Space complexity: O(n).

### History

1. In a 1978 paper, "A Dichromatic Framework for Balanced Trees", Leonidas J. Guibas and Robert Sedgewick derived the red-black tree from the symmetric binary B-tree.
2. In 1993, Andersson introduced the idea of right leaning tree to simplify insert and delete operations.
3. Sedgewick originally allowed nodes whose two children are red making his trees more like 2-3-4 trees but later this restriction was added making new trees more like 2-3 trees.

### Detail

#### Leaf nodes

The leaf nodes of red–black trees do not contain data.
Usually null child pointer can encode the fact that this child is a leaf. When the leaves really need to be explicit nodes, to save memory, a single sentinel node performs the role of all leaf nodes; all references from internal nodes to leaf nodes then point to the sentinel node.

#### Properties

• A node is either red or black.
• The root is black.
• All leaves (NIL) are black.
• (Prop 4) If a node is red, then both its children are black.
• (Prop 5) Every path from a given node to any of its descendant NIL nodes contains the same number of black nodes.
• Requirements imposed on a binary search tree.

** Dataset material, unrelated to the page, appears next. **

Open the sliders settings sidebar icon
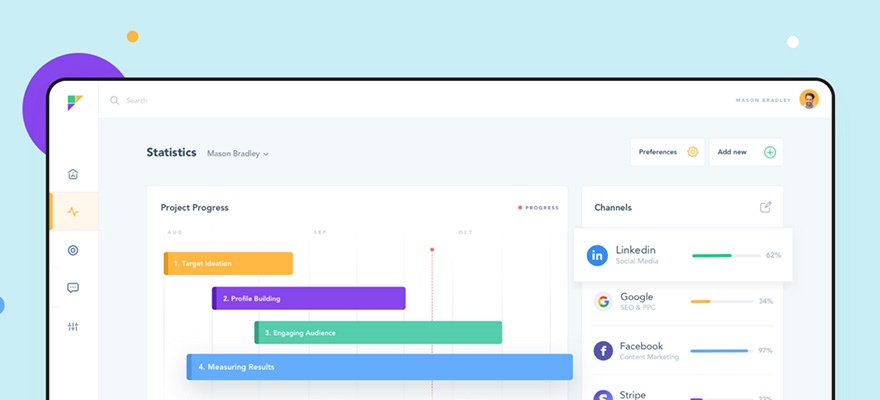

A critical property of red–black trees: the path from the root to the farthest leaf is no more than twice as long as the path from the root to the nearest leaf. The result is that the tree is roughly height-balanced.

##### Proof of critical property

It is guanranteed by properties 4 and 5 together.

1. For a red–black tree T, let the shortest possible path from the root of T to any leaf consist of B black nodes.
2. Longer possible paths may be constructed by inserting red nodes. However, property 4 makes it impossible to insert more than one consecutive red node. Therefore, the longest possible path consists of 2*B nodes, alternating black and red (this is the worst case).

The shortest possible path has all black nodes, and the longest possible path alternates between red and black nodes.

#### Definitions

The number of black nodes from the root to a node is the node's black depth;
The uniform number of black nodes in all paths from root to the leaves is called the black-height of the red–black tree.

# Hashing

## Consistent hashing

Consistent hashing is a special kind of hashing such that when a hash table is resized, only K/n keys need to be remapped on average, where K is the number of keys, and n is the number of slots.
In contrast, in most traditional hash tables, a change in the number of array slots causes nearly all keys to be remapped.
Consistent hashing achieves some of the same goals as Rendezvous hashing (also called HRW Hashing).

The term "consistent hashing" was introduced by Karger et al. at MIT for use in distributed caching.

# Recommendations algorithms

Examples include:

• Youtube's like/dislike and video recommendations.
• Email's spam filter.